===== PROVIDED INFORMATION

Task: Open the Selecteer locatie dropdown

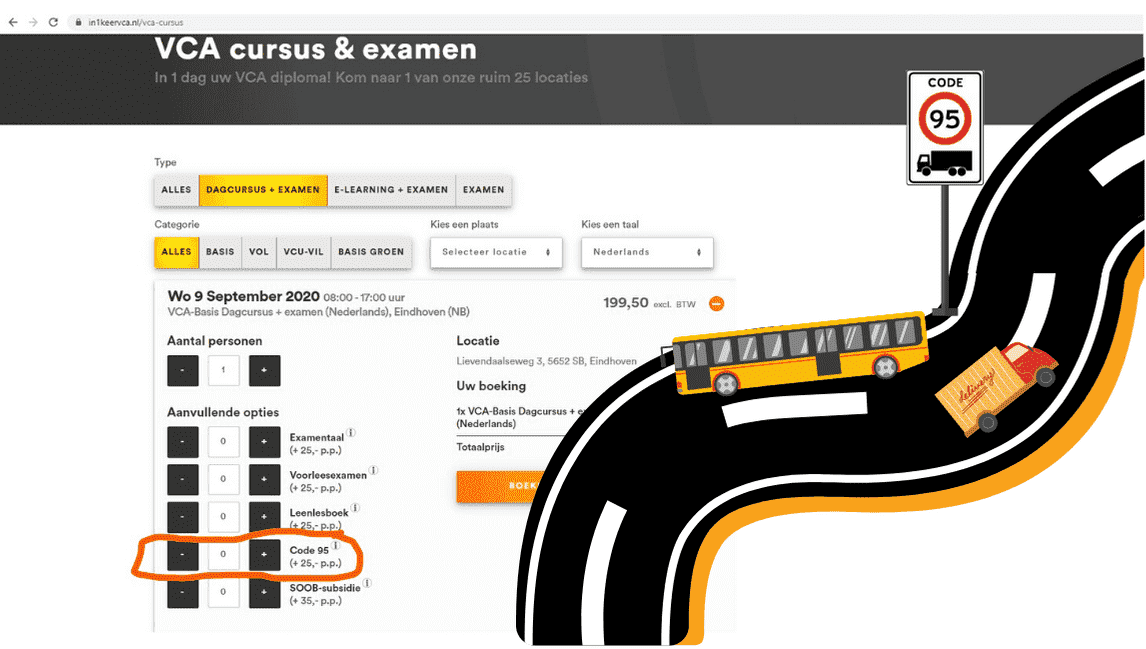Action: 496,252
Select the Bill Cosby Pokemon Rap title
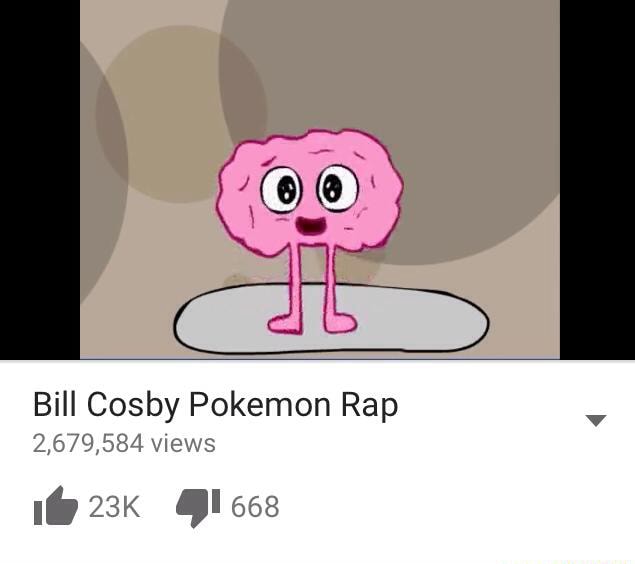This screenshot has height=564, width=635. coord(215,405)
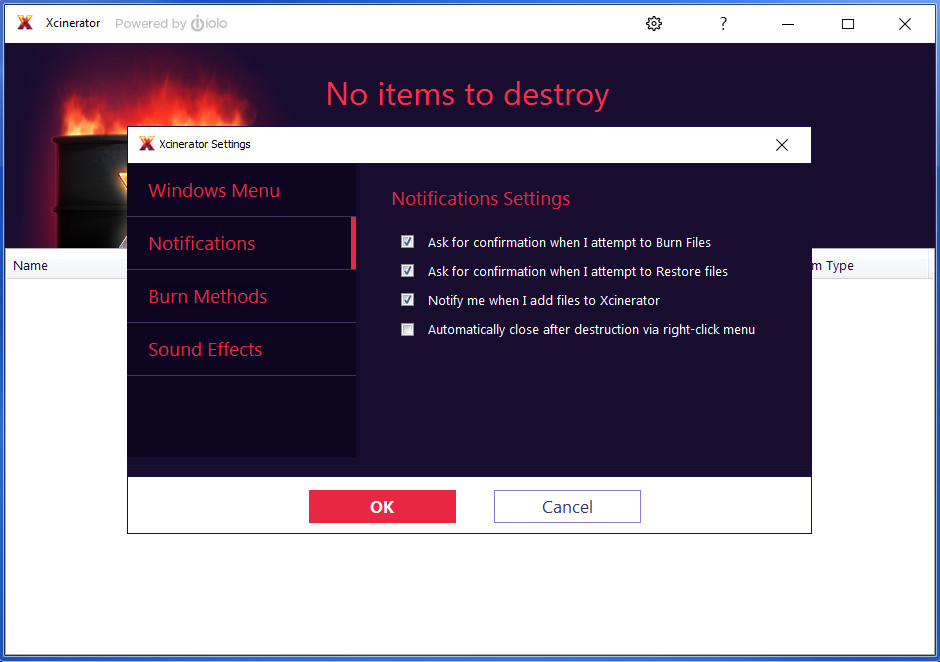Sort the file list by the Name column
This screenshot has height=662, width=940.
[30, 265]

==========

> _WHAT IS NEEDED_
Quote all of the entries word for word, omitting any pictures.

> _TASK RESULT_
Task: Open the Selecteer locatie dropdown

Action: 496,252
Select the Bill Cosby Pokemon Rap title
This screenshot has height=564, width=635. coord(215,405)
Sort the file list by the Name column
This screenshot has height=662, width=940.
[30, 265]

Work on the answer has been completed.